====== Document segment ======
Registries helping CDC track pregnant women infected with Zika virus
The Centers for Disease Control and Prevention is working collaboratively with state, local and territorial public health departments on surveillance of pregnant women that have laboratory evidence of possible Zika virus infection.
The CDC has established the U.S. Zika Pregnancy Registry and the Zika Active Pregnancy Surveillance System in Puerto Rico to provide comprehensive monitoring of pregnant women and infant outcomes.
The registries are helping the agency to better understand the range of adverse outcomes that occur in infants and when in pregnancy those risks are highest for microcephaly and other severe birth defects caused by the virus.
According to Margaret Honein, chief of the CDC’s Birth Defects Branch and co-lead of its Pregnancy and Birth Defects Task Force, the data collected through the registries will be used to update recommendations for clinical care, plan for services and support for pregnant women and families affected by Zika, as well as improve prevention of infection during pregnancy.
“The U.S. Zika Pregnancy Registry is coordinated here at CDC,” she says, adding that the data is managed in a system called the Research Electronic Data Capture (REDCap), developed by Vanderbilt University. “We receive voluntary reports from public health departments with possible cases, and we manage the data on our end.”
Honein, an epidemiologist, notes that the Zika virus can be passed from a pregnant woman to her fetus, which can cause devastating birth defects.
“We think that there will likely be a range of infant outcomes, and we don’t yet understand the full range of those outcomes yet,” she observes. “Our top priority is protecting pregnant women and preventing Zika virus infections because of the devastating outcomes that we know can occur.”
As of October 13, Honein says there are 899 pregnant women with laboratory evidence of possible Zika virus infection in the United States and District of Columbia, and 1,927 in the U.S. territories. In the U.S. and D.C., 23 live-born infants with birth defects and five pregnancy losses with birth defects have been reported—the numbers are based on information provided to the pregnancy surveillance systems.
“How this is managed at the state and local level varies a lot from jurisdiction to jurisdiction, but electronic health records are being used at many locations,” according to Honein.
======
Retype everything in the passage on the Zika pregnancy registries from "According to Margaret" down to "infection during pregnancy.".
====== Dataset records ======
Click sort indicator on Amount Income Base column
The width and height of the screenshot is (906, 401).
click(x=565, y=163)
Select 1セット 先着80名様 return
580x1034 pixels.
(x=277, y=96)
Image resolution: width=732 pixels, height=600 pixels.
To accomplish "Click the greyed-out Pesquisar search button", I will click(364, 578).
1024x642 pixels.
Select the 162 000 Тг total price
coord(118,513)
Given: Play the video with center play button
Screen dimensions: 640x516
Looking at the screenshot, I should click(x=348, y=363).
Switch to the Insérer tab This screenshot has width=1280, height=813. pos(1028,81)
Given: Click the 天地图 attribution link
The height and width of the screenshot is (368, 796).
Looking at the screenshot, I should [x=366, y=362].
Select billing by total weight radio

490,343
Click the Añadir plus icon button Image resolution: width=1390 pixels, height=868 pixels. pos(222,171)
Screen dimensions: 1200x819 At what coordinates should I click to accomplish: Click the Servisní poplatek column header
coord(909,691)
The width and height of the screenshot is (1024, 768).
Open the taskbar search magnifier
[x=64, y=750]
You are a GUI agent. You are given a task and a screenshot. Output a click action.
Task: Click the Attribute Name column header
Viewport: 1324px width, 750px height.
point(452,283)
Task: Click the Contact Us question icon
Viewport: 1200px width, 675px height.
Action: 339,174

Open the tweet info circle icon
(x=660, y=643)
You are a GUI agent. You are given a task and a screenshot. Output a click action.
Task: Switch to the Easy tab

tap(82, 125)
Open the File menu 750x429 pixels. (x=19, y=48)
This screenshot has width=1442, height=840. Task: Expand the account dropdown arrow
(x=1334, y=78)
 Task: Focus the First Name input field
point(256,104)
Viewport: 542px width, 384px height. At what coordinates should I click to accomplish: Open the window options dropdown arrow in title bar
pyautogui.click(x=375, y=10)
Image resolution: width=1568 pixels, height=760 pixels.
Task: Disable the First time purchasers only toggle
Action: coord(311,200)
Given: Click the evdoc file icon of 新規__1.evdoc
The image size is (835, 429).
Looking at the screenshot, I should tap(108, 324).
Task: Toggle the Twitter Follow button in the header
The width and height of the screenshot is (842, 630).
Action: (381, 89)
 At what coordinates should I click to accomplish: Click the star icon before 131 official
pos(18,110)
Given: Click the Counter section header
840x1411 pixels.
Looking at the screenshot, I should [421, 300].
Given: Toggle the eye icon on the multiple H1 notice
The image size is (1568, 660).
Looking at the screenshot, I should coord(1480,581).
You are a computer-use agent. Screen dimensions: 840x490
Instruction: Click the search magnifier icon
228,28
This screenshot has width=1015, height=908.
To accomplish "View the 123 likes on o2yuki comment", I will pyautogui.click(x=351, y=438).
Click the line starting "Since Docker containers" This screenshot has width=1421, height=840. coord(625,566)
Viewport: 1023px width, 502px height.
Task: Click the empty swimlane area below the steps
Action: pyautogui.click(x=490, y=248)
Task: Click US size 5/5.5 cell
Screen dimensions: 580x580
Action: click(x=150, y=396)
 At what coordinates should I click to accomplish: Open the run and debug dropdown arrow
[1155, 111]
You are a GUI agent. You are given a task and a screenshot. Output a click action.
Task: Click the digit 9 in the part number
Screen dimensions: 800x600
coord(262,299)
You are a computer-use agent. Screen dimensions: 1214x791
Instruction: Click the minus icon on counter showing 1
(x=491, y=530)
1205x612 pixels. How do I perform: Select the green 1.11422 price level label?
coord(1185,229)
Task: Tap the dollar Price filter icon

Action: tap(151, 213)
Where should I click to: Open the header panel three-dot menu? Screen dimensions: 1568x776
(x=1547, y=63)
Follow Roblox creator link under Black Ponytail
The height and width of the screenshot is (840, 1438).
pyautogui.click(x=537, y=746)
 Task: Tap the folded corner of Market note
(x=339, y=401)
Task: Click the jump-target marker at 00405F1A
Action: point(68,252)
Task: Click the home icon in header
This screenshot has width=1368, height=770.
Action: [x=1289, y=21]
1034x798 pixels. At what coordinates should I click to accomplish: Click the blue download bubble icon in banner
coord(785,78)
======
- [Solution below]
According to Margaret Honein, chief of the CDC’s Birth Defects Branch and co-lead of its Pregnancy and Birth Defects Task Force, the data collected through the registries will be used to update recommendations for clinical care, plan for services and support for pregnant women and families affected by Zika, as well as improve prevention of infection during pregnancy.